Phishing

When a scammer pretends to be a trusted institution or person to trick people into revealing sensitive information often through a malware link disguised as legitimate.


When a scammer pretends to be a trusted institution or person to trick people into revealing sensitive information often through a malware link disguised as legitimate.

What Is Phishing?

Crypto phishing is a popular way to attack victims to reveal their private keys unknowingly.
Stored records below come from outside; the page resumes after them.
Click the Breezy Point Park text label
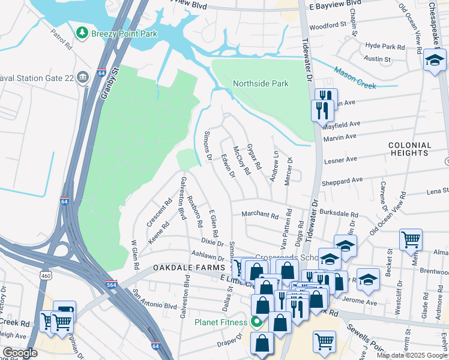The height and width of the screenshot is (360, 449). tap(124, 34)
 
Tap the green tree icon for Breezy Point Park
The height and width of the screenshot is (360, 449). tap(83, 33)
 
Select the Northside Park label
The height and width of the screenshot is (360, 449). tap(261, 83)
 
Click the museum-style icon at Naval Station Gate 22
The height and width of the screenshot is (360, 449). tap(83, 76)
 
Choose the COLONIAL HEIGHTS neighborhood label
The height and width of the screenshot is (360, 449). tap(409, 149)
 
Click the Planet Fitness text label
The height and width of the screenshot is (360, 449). tap(220, 322)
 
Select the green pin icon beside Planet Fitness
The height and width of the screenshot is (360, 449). tap(257, 322)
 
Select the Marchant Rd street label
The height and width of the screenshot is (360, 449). tap(260, 215)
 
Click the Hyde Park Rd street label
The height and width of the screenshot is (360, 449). tap(385, 46)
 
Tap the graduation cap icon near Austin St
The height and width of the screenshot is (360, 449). tap(435, 60)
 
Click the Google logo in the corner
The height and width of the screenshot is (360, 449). tap(20, 353)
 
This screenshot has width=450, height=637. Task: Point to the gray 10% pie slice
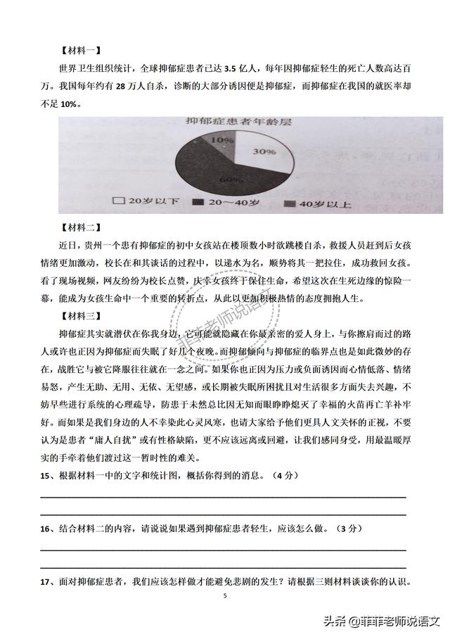pyautogui.click(x=224, y=140)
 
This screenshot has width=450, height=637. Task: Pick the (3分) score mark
pyautogui.click(x=349, y=528)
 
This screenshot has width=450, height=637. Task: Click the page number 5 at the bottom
pyautogui.click(x=225, y=596)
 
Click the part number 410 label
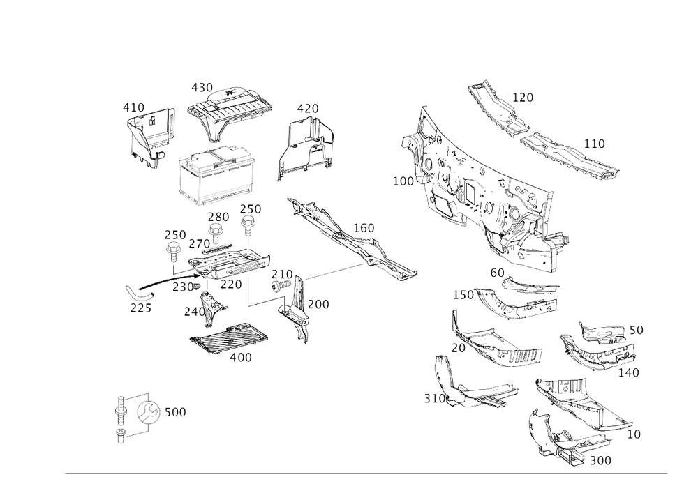point(133,107)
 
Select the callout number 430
point(202,88)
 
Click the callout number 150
point(363,228)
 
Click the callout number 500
point(174,413)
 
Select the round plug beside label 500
point(148,411)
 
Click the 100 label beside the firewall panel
point(403,181)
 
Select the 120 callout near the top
point(522,98)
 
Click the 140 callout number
point(630,373)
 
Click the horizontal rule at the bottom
point(366,473)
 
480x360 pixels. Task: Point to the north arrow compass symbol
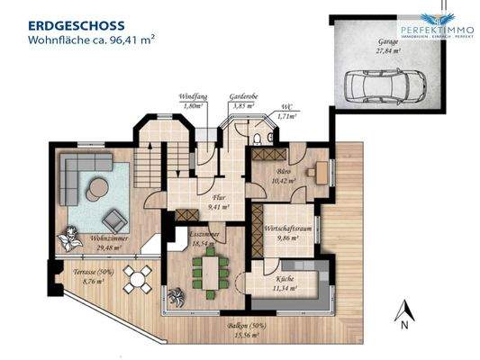click(404, 314)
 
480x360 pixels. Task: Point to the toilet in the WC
click(258, 139)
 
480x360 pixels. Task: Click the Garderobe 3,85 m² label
click(244, 101)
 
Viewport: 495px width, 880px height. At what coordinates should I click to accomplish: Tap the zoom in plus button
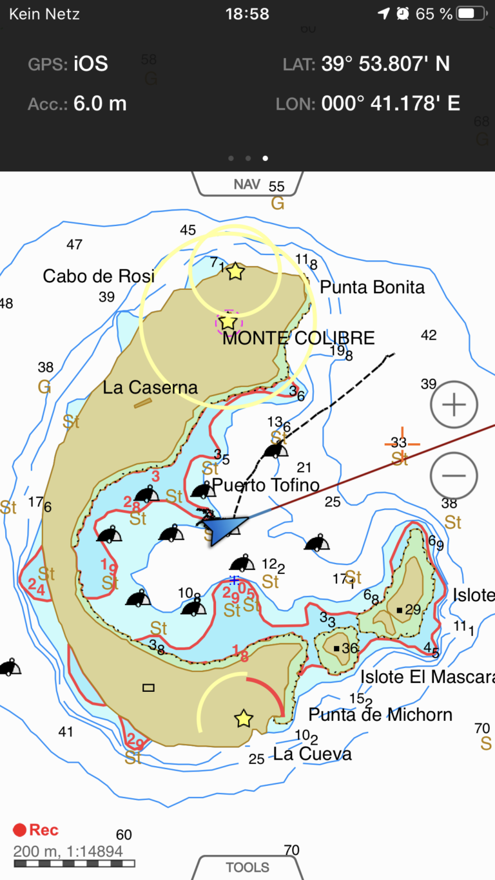pyautogui.click(x=454, y=405)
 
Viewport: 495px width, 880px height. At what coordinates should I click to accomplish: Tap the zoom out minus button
pyautogui.click(x=454, y=475)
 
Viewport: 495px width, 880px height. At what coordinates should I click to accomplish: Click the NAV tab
pyautogui.click(x=247, y=184)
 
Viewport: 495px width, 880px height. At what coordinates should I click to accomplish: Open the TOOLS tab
pyautogui.click(x=248, y=867)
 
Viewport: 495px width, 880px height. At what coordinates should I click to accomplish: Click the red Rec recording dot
pyautogui.click(x=20, y=830)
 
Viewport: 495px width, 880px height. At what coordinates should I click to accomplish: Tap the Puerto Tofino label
pyautogui.click(x=266, y=484)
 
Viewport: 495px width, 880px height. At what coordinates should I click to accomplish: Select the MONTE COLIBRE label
pyautogui.click(x=298, y=338)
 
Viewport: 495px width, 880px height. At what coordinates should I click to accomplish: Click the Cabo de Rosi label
pyautogui.click(x=99, y=276)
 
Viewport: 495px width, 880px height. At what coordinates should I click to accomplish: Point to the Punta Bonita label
pyautogui.click(x=373, y=287)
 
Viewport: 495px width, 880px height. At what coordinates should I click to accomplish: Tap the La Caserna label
pyautogui.click(x=150, y=387)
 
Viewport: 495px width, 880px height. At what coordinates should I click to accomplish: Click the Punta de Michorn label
pyautogui.click(x=380, y=714)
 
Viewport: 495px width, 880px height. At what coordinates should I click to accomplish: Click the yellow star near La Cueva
pyautogui.click(x=243, y=718)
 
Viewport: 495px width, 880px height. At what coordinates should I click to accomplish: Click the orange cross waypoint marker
pyautogui.click(x=402, y=443)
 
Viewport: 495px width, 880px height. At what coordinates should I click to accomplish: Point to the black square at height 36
pyautogui.click(x=336, y=648)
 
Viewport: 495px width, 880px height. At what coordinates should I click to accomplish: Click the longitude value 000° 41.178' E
pyautogui.click(x=391, y=103)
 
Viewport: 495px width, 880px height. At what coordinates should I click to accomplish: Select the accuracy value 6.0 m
pyautogui.click(x=100, y=103)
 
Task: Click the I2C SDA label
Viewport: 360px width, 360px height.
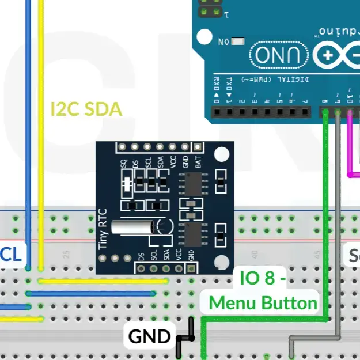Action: (86, 109)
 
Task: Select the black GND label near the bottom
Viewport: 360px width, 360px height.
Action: (149, 336)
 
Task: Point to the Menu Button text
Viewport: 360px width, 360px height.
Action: (263, 303)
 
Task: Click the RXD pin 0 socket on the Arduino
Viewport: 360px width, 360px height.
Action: (217, 113)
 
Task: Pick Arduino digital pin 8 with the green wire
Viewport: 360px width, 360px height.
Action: (325, 113)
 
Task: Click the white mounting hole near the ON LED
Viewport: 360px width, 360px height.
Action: (204, 37)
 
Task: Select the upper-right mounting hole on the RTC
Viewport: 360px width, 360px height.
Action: (221, 155)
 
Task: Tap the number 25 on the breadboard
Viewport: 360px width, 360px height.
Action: (67, 253)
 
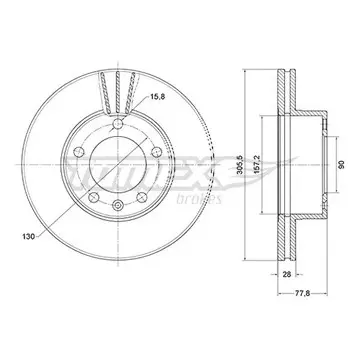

The victim is scammed into trusting the attacker, pretending to be a legitimate website or email. After obtaining the information, the victim’s funds are drained from their wallet. 

Crypto phishing is becoming an increasingly big phenomenon in the industry, with attackers targeting the victims’ wallets and exchange accounts.

How Does Crypto Phishing Work?

A common crypto phishing attack is sending mass emails or messages. The emails or messages are specifically designed to look as realistic as possible to dupe the victims into believing they are receiving a real message. Often these emails target the users of a crypto exchange or protocol. 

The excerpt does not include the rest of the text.